Identità Golose e ” Identità naturali”

Domenica 8 febbraio scorso è stato il giorno in cui nell’ambito di Identità Golose, di Identità Naturali e in  questa sezione gli chef non hanno, però realizzato solo piatti a base di verdure: ma hanno creato  pietanze gustose e bilanciate a livello nutrizionale.

Il termine “Cucina naturale”  può essere interpretato come cucina sostenibile con un giusto equilibrio tra gli ingredienti, l’uso di materie prime poco lavorate e le tecniche di cottura impiegate.

Numerosi sono stati i protagonisti di questa edizione tra cui Simone Salvini (Organic Academy) che ha presentato i legumi in modo insolito, Loretta Fanella (Pasticciere consulente) che ha proposto  dessert salutari dedicati anche a chi è intollerante o allergico ad alcune sostanze, la chef  vegana  Daniela Cicioni, Fabio Abbattista (Leone Felice – Erbusco, Brescia), con tre ricette dai sapori territoriali, Simone Tondo (Roseval – Parigi), con il  cromatismo a tavola e leproprietà degli alimenti legate ai loro colori .  Sergio Bastard  ha proposto i vegetali (Casona del Judío – Santander, Spagna).  Matteo Aloe (Berberè – Bologna) le pizze naturali e i dolci senza zucchero e lo  chef Femke van den Heuvel (VlamindePan – Haarlem, Olanda) ha proposto la cucina a base di legumi e ortaggi.

A concludere la giornata l’intervento di Cristina Bowerman (Glass Hostaria – Roma), la chef  che ha  parlato nel suo intervento di api, dei loro prodotti, di come usarli in cucina, di come sviluppare l’apicoltura urbana ma soprattutto  delle conseguenze della scomparsa delle api sugli ecosistemi naturali.

Le api perdono il senso dell’orientamento quindi non  riescono più a tornare al proprio alveare, che rimane abbandonato.  Le cause del loro disorientamento possono essere molte, ma possono essere imputate maggiormente ai  pesticidi, ai cambiamenti climatici e all’inquinamento non solo atmosferico, ma anche a quello dovuto alle radiazioni elettromagnetiche, e non ultimo all”arrivo di altri insetti che mettono in pericolo le colonie di api.

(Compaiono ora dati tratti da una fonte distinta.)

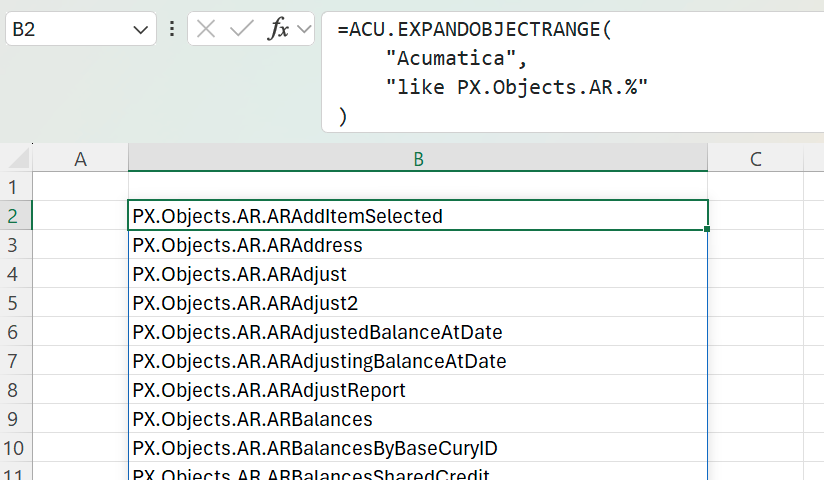Click the Cancel X icon in formula bar

pyautogui.click(x=205, y=29)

Il suo è un grido di allarme che è già in atto dal 2006 anno in cui fu coniata la definizione  di sindrome dello spopolamento degli alveari, ma al quale è ancora stato dato ascolto e non sono ancora stati presi adeguati provvedimenti.  All’inizio del suo intervento Cristina Bowerman ha letto un brano in cui si parla della morte dell’ape regina durante il quale ha proposto ai presenti un assaggio di pane di Lariano con una spruzzata di propoli e miele.

Un  intervento appassionato nel quale ha affrontato questa problematica  che potrebbe avere risvolti molto pericolosi per il benessere del pianeta e dell’uomo, infatti  nel caso in cui scomparissero le api dalla terra, per l’uomo non resterebbero che quattro anni di vita.

Una dichiarazione inquietante, ma che sottolinea l’importanza di questi laboriosi insetti e che deve fare molto meditare!!!.